In many ways, it’s not just that the illness itself makes it hard to live a happy life. Our outlook, and our perspective on life makes it hard to live a happy life. That’s why it’s so critical to find optimism, because without it, there’s no hope of “beating” the illness, and of living life to whatever its fullest potential may be in your case.
Then again, a lot of “hot air” and pleasant words won’t do you much good against the reality that you’re stuck finding a way to be happy and grateful while struggling with a long-term illness you didn’t deserve. But there are many ways to cultivate that gratitude, and move on from a life of pessimism and anger to a life of joy.
Boosting Positivity While Ill
First, optimism isn’t about rejecting reality. It’s not about going against nature with force and stubbornness. It’s about rationally realizing the facts of your current limitations, and still finding a way to enjoy yourself and be happy despite them. Chronic illnesses don’t just weaken you physically, they wage war on you mentally. You must fight back by first accepting your new reality, rather than being consumed by anger and sadness over it.
That’s the first step, and it’s the hardest. From there, it’s a matter of improving – and celebrating each improvement – while doing your best to find new ways to circumvent your limitations and still find enjoyment in life, wherever you can find it.
Therapy is important here, not just mentally, but physically. While many chronic illnesses are progressive, you can – with slow and steady therapy – make gains in quality of life. Some illnesses possess a chance of slow recovery through surgery, while others have symptoms are manageable through medication. For every bit of mobility and change, celebrate. And for every setback, remember that it’s fine to be sad and angry – for a time. Huddle up, do something you can do and love doing, and surround yourself with people who can help cheer you up. Focus on the positivity you might have experienced elsewhere in life.
Even the “small” things matter. Being able to walk up a flight of stairs, leave the house, carry some groceries, make some tea, walk your pet. Whatever it is, it doesn’t matter if other people consider it normal. To you, it may be an improvement – and that’s something to be grateful for.
Inspire and Be Inspired
When you can stand up and face your illness with the tenacity and courage to deny it of all the negativity it usually brings, you’re a hero. Not just to yourself, for saving yourself from the pain of constantly bearing that unnecessary emotional weight on your back, but others, for making it clear to them that it’s okay to be sick and happy. In fact, it’s important.
Heroes don’t wear capes. They don’t lift entire buildings or leap from rooftop to rooftop – heroes are saviors. They meddle in people’s lives by becoming a positive influence, a paragon of positivity. Heroes are people who can prove that the odds don’t mean anything when you have human spirit.

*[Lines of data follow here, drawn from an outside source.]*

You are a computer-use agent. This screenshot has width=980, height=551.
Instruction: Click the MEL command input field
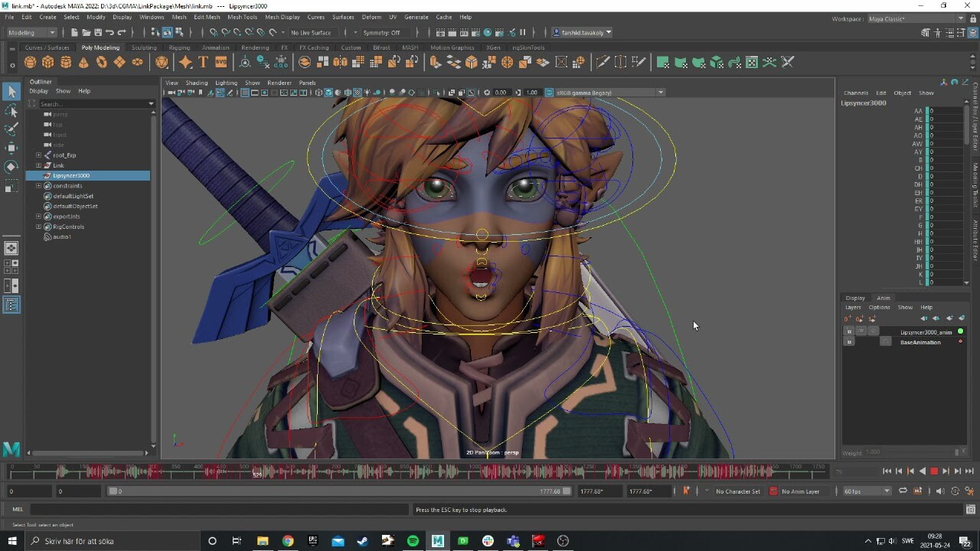click(153, 509)

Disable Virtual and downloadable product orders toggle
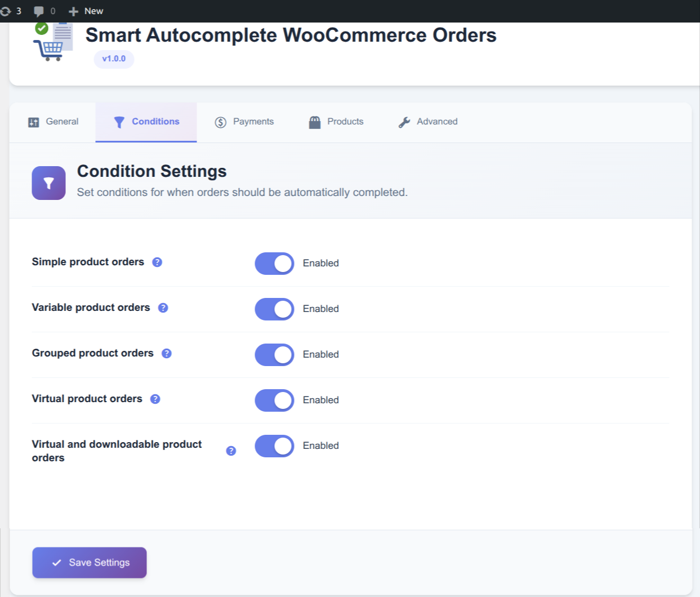point(274,446)
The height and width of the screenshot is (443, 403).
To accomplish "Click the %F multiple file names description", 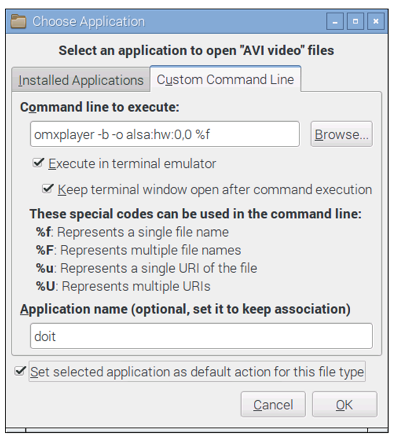I will point(138,250).
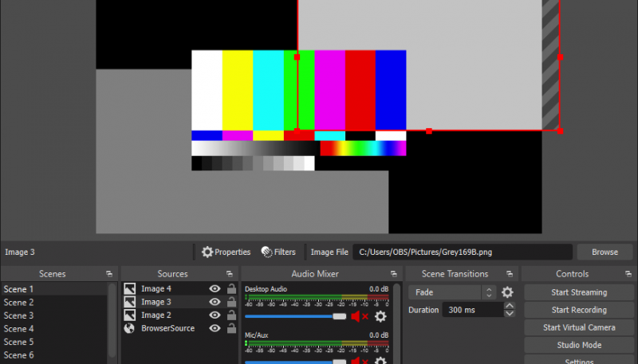
Task: Click Browse to choose an image file
Action: tap(605, 252)
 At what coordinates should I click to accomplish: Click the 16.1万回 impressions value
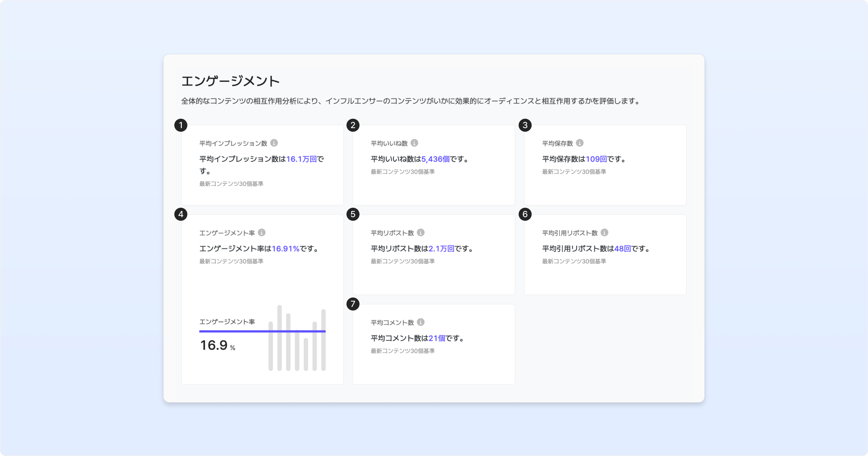tap(301, 159)
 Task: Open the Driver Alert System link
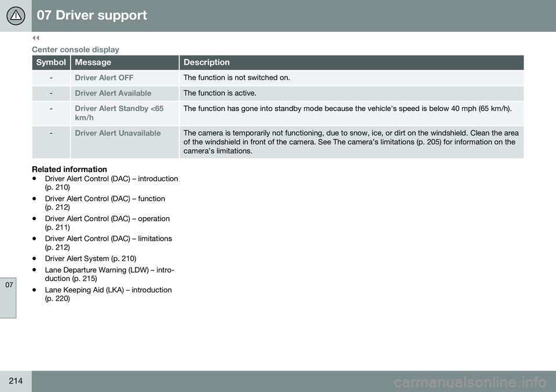pyautogui.click(x=90, y=258)
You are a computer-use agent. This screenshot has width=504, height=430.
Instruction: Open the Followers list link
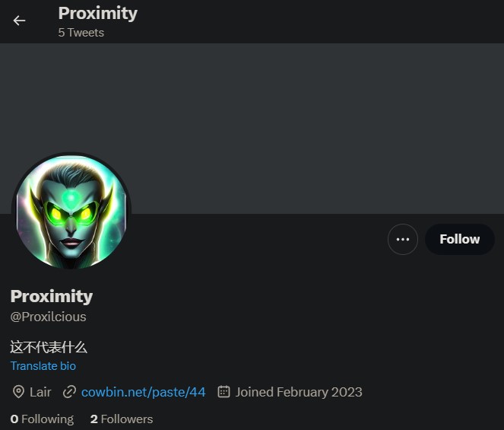pyautogui.click(x=126, y=419)
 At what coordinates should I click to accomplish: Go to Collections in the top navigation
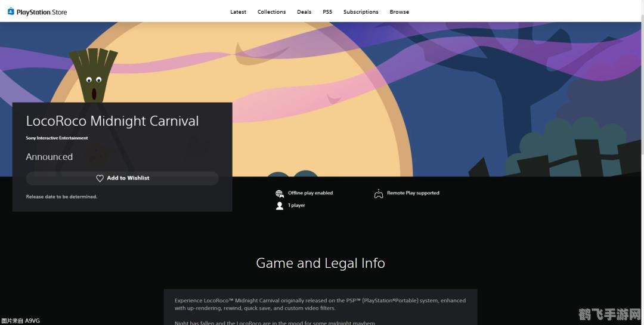[x=271, y=12]
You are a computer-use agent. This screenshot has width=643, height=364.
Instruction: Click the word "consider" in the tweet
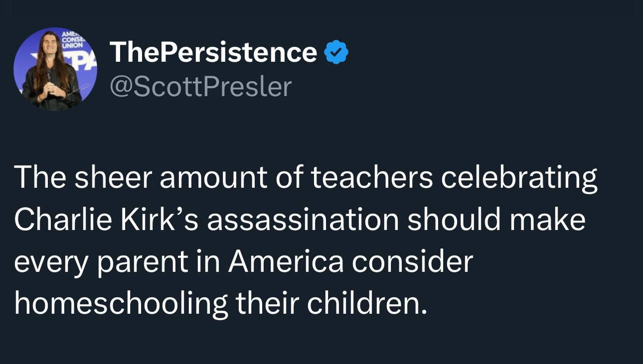coord(412,261)
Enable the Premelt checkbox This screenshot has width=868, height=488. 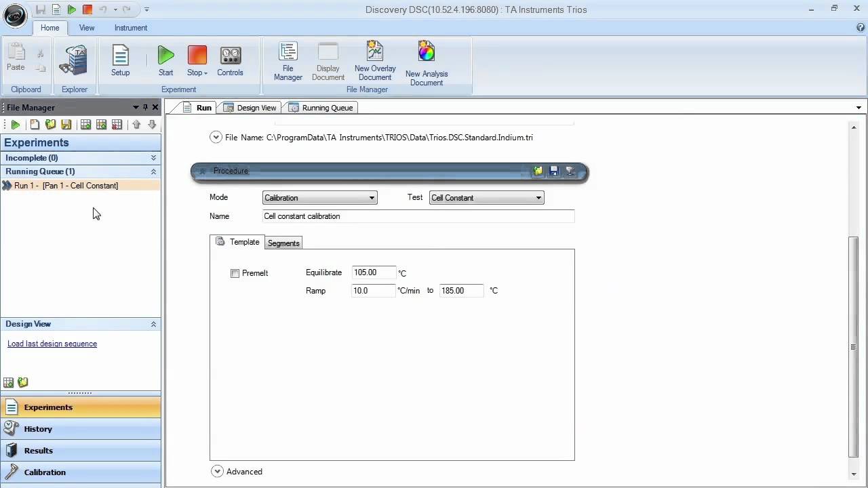[x=235, y=273]
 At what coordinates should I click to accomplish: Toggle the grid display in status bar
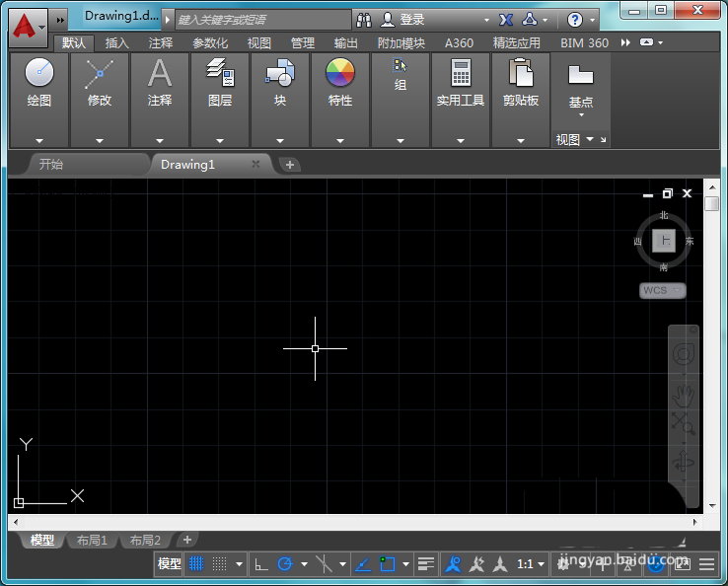tap(196, 564)
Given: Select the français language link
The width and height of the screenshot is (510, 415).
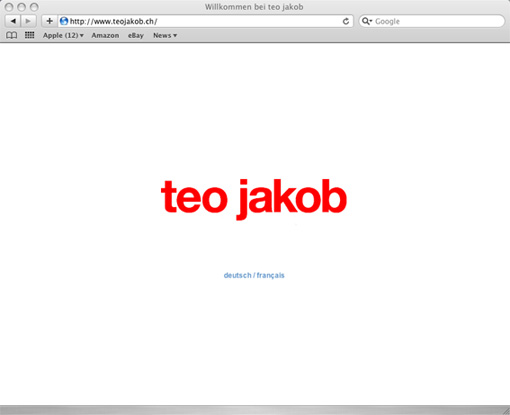Looking at the screenshot, I should (270, 275).
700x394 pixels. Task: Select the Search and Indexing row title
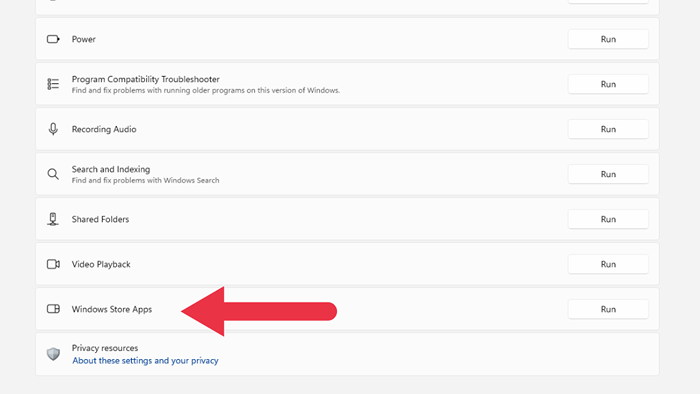(x=111, y=169)
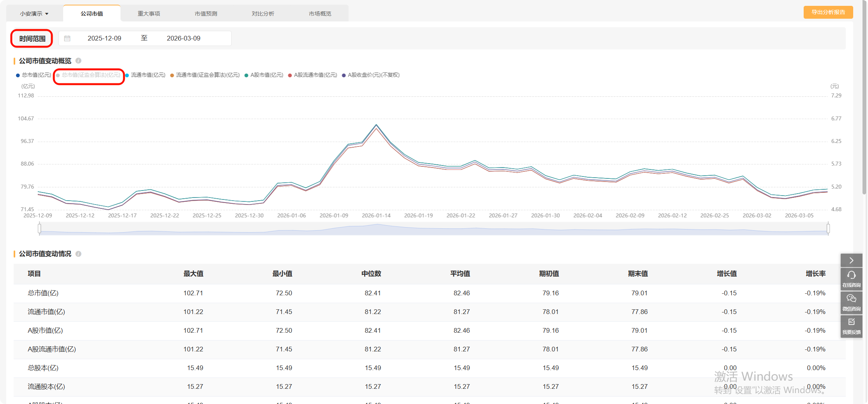Screen dimensions: 868x404
Task: Open start date picker 2025-12-09
Action: click(105, 39)
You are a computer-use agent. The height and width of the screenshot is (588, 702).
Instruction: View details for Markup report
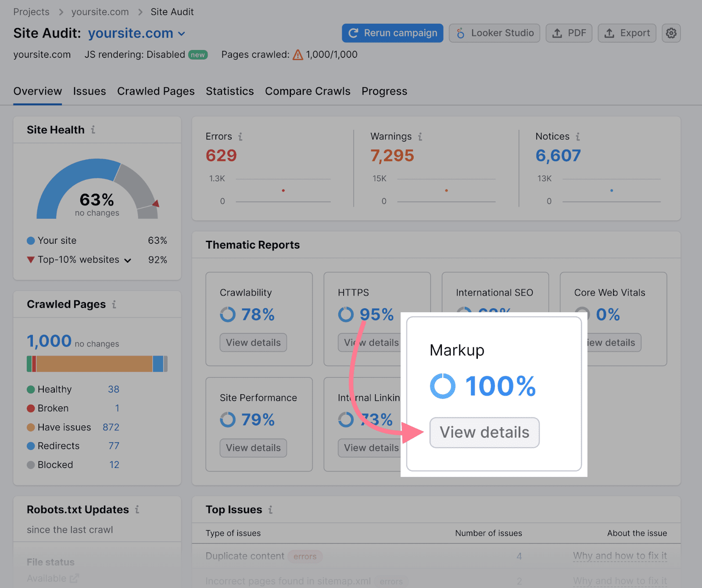(484, 432)
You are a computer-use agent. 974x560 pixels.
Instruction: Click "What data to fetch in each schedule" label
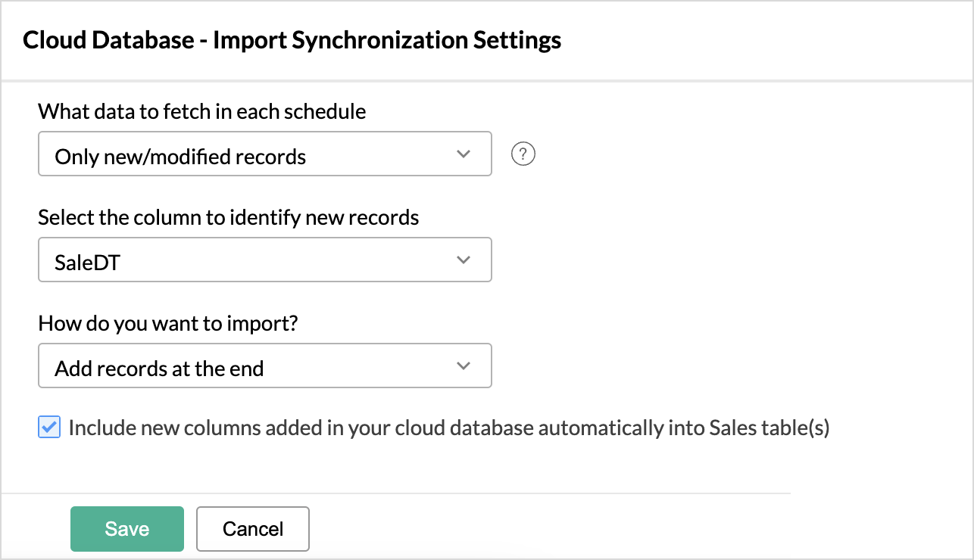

You won’t be able to inspire everyone to look on the brighter side of things. Not everyone will see benefits to focusing on the silver lining of their great dark storm – but that doesn’t mean it isn’t worth it.
Most people sadly can’t hold out for a cure to their illness, and may constantly be in pain. Either it hasn’t been developed yet, or the treatment is outside their price range. The reality for millions of Americans is that they must learn to live with their illness. No one wants to. But being able to do so – and still enjoy life, making the most of every moment – takes a lot of strength. It will help others see past the pain and towards the potentially brighter days.
This really answered my problem, thank you!